Events archive
Queer social reproduction and abolition: Imagining queer liberated futures Part I
Monday 24 March 17:00 until 19:00
University of Sussex Campus : Silverstone SB 302
Speaker: Talk by Ira Terán, visiting scholar at University of Sussex, Chaired by Sam Solomon, Sussex
Part of the series: Imagining queer liberated futures: Between transfeminist cultures and abolitionist horizons
Hosted by the Centre for the Study of Sexual Dissidence.
In this event series we will try to think, through queer liberationisms, radical black and Marxist feminisms, and social reproduction theories, the possibility of fully emancipatory and transfeminist futures.
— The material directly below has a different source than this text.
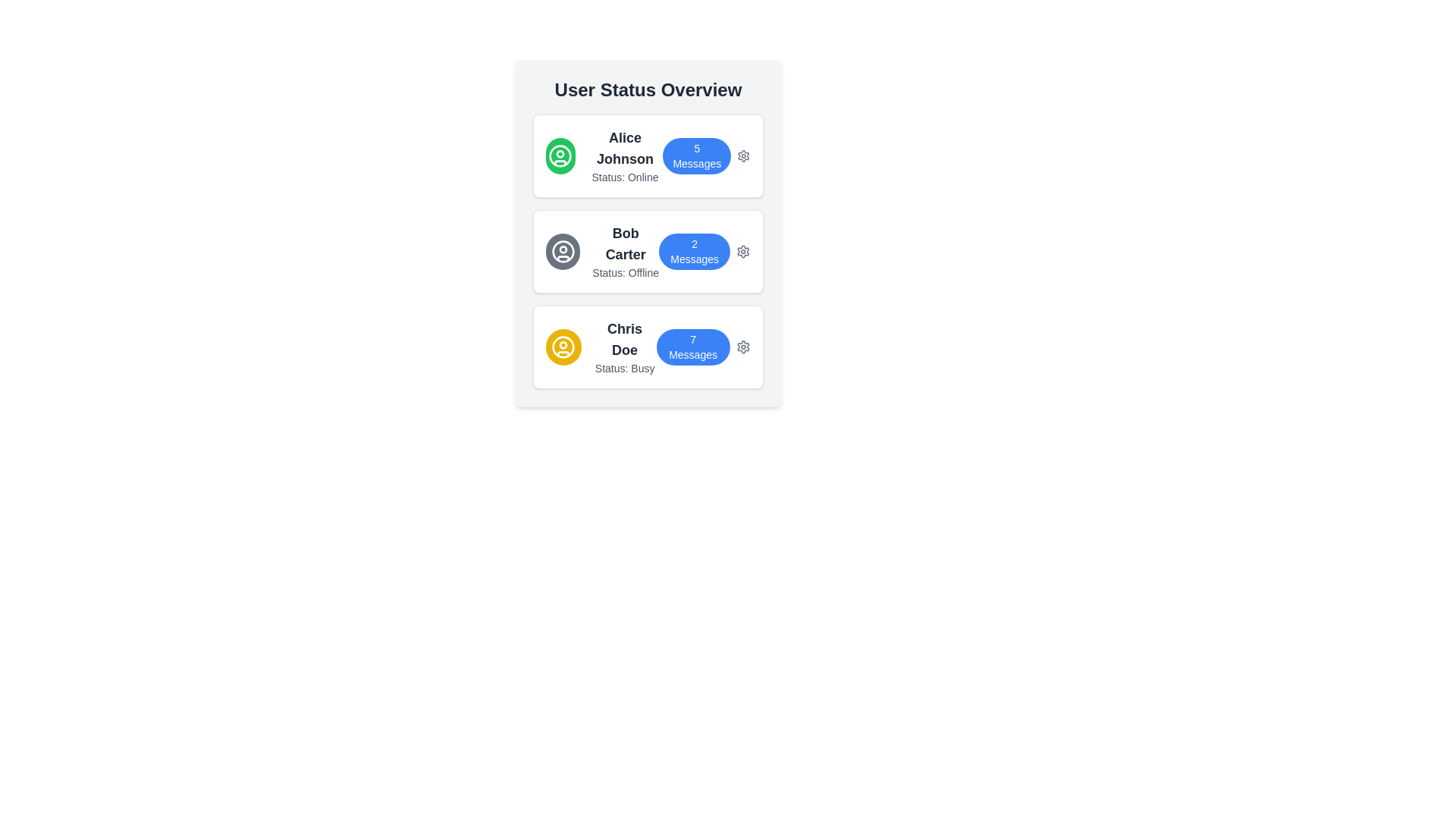 This screenshot has width=1456, height=819. I want to click on text label displaying the user's name 'Alice Johnson' and their online status, which is located to the right of a green circular avatar and to the left of a blue button labeled '5 Messages', so click(625, 155).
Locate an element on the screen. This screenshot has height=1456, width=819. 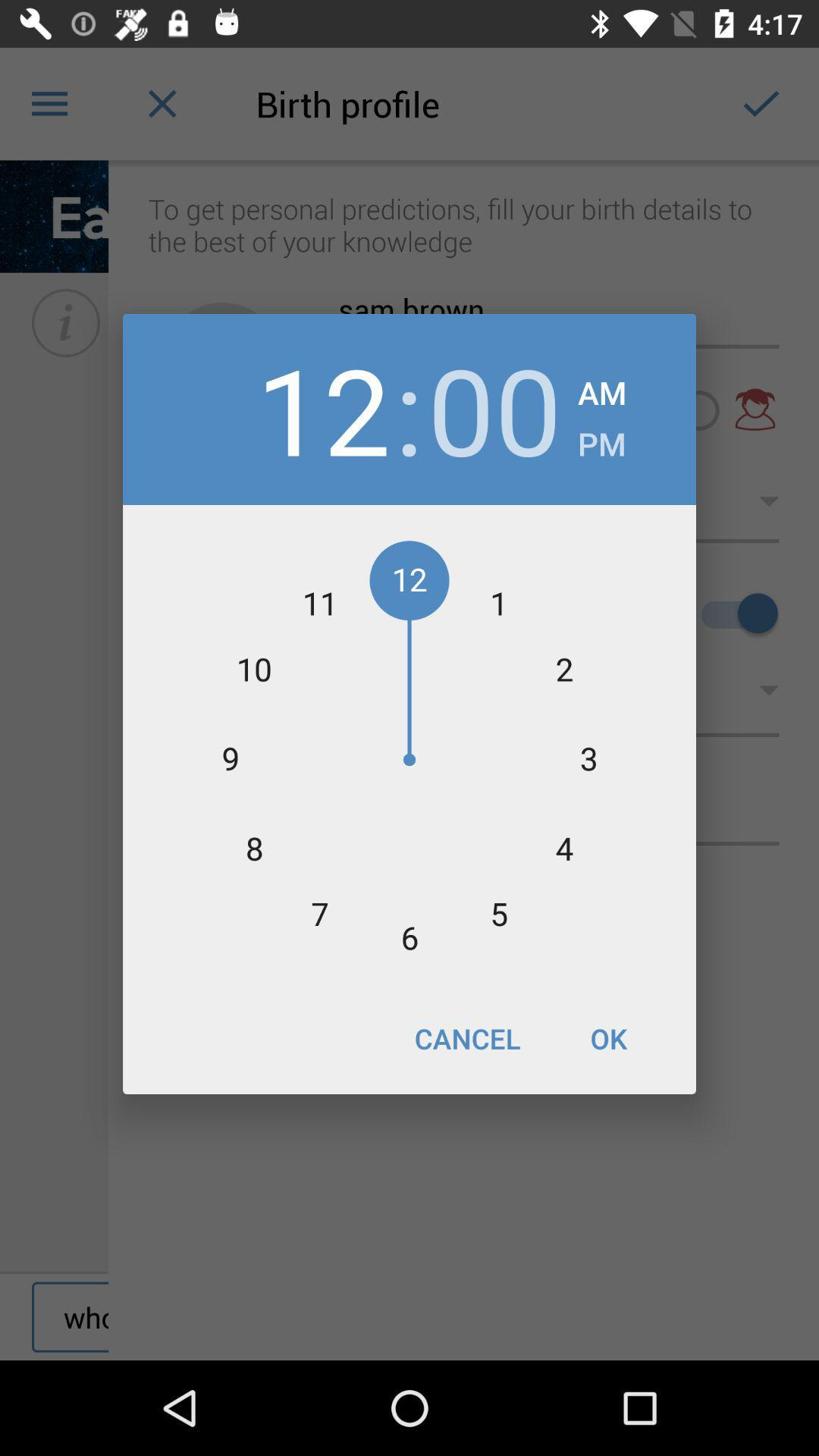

Queer social reproduction and abolition
Often working-class queer and gender-nonconforming people have been pushed out of their homes, having to find dispossessed, yet creative, ways to survive and thrive. These networks of care work and resistance on the margins of capitalist and heteronormative institutions are called queer social reproduction. On the other hand, the concept of abolition has recently been repositioned theoretically and politically, calling for collective forms of post-scarcity. One of these renewed calls is family abolition, as already imagined by gay liberationists and radical feminists in the 1970s. What dialogue can we establish between abolitionist horizons and queer social reproduction? Can trans/feminist culture and fiction show us the historical intimacy between the two concepts?
Ira Terán (she/they) holds a degree in English Studies with a major in Cultural Studies from the University of Zaragoza, and a master's degree in LGTBIQ Studies from the Complutense University of Madrid. She is currently pursuing her PhD research titled Queer Communards of Care, which focuses on family abolitionism through contemporary transfeminist literature. She is the author of the queer abolitionist essay Mutantes y divinas, compiler of Las degeneradas trans acaban con la familia, co-coordinator of the anthology Trans/bordəs (Kaótica 2022, 2023, 2025) and guest co-editor of the Transgender Studies Quarterly issue devoted to trans Marxism (Duke University Press, 2024). Her work seeks to link queer liberation with revolutionary political imagination, so as to make possible futures of communized care, promiscuous gender and lots of (eco-socialist) glitter.